Telehealth startup Cerebral is under fire for reportedly sharing millions of patients’ data with advertisers. The company, which provides virtual mental health services, has been accused of violating patients’ privacy by sharing their sensitive medical information without consent.
According to a report by The Information, Cerebral shared data with a third-party advertising platform called AppsFlyer, which then passed it on to Facebook and Google for targeted advertising. The data reportedly included patients’ names, addresses, dates of birth, and mental health conditions.
The revelation has sparked outrage among privacy advocates and patients who trusted Cerebral to keep their medical information confidential. The startup has been criticized for not being transparent about its data-sharing practices and for failing to obtain patients’ explicit consent before sharing their information.
Cerebral, which has raised more than $157 million in funding, has apologized for the data breach and promised to take steps to prevent it from happening again. In a statement, the company said it had stopped sharing patient data with AppsFlyer and was conducting a review of its data practices.

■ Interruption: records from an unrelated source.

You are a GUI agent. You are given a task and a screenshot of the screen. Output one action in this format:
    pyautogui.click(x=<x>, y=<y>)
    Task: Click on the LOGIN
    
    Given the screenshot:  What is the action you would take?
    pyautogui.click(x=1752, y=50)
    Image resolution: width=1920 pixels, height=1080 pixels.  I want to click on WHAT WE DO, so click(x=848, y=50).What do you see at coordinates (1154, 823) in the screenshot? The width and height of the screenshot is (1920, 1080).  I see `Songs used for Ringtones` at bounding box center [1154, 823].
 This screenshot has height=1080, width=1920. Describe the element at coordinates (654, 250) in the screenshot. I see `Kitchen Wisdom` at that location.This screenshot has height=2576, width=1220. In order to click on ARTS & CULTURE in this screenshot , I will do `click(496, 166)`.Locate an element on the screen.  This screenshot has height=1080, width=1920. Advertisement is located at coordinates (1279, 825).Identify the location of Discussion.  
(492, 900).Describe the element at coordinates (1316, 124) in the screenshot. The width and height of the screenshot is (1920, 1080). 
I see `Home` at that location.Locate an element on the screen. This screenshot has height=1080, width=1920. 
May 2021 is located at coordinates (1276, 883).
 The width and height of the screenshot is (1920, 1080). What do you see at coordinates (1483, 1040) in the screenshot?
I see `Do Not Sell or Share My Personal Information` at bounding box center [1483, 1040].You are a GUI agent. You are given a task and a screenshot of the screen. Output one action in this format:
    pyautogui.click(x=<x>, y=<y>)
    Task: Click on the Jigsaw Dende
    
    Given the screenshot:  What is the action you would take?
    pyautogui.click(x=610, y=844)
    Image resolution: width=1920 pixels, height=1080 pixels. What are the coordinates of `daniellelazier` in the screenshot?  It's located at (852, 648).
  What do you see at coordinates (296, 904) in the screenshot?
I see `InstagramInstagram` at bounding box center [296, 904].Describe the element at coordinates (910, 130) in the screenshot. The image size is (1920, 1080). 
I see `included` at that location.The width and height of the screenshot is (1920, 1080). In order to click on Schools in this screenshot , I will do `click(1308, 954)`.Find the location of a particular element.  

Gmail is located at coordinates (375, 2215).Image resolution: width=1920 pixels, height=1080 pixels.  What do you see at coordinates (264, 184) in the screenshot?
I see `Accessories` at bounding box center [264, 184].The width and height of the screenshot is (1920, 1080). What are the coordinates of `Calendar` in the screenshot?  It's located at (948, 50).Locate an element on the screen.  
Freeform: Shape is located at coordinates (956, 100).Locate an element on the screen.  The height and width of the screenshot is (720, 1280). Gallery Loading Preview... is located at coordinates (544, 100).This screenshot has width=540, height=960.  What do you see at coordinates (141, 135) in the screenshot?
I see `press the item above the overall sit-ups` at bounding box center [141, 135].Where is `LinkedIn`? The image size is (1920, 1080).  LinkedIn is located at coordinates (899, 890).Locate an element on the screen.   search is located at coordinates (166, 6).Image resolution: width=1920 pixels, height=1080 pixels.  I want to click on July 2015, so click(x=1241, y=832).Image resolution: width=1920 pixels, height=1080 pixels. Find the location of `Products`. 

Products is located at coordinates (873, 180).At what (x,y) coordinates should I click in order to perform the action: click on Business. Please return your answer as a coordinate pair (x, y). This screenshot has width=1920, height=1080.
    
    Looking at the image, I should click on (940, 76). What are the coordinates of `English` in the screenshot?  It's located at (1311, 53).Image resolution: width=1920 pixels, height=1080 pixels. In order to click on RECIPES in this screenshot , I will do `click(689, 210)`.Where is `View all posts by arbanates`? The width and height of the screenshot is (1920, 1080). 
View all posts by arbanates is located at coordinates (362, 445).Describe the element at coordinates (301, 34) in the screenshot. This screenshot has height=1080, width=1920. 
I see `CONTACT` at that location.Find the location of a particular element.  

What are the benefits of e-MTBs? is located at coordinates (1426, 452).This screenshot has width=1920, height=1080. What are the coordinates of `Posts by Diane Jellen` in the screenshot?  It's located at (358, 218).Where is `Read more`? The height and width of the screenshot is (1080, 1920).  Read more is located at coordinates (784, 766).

“We take our patients’ privacy very seriously and are deeply sorry for any harm this may have caused,” Cerebral said. “We are committed to being transparent about our data practices and to earning back the trust of our patients.”
The company also said it had notified affected patients and was providing them with free credit monitoring services. However, the damage has already been done, and patients are now left wondering whether their sensitive medical information is being used for targeted advertising without their consent.
The incident highlights the growing concerns about privacy and data security in the telehealth industry, which has boomed during the COVID-19 pandemic. As more people turn to virtual healthcare services, there is a need for strict regulations and oversight to ensure that patients’ sensitive medical information is kept confidential.
Privacy advocates are calling for stricter regulations and penalties for companies that violate patients’ privacy. They argue that companies like Cerebral should be required to obtain patients’ explicit consent before sharing their medical information and should face harsh penalties for failing to do so.
The incident also underscores the importance of patient education and awareness about privacy and data security. Patients need to be informed about their rights and how their medical information is being used and shared, so they can make informed decisions about their healthcare providers.
In conclusion, the data breach at Cerebral is a wake-up call for the telehealth industry to prioritize patient privacy and data security. As more people turn to virtual healthcare services, it is crucial that companies take steps to protect patients’ sensitive medical information and earn their trust. Patients deserve to know that their medical information is being handled with care and respect, and that their privacy is being respected at all times.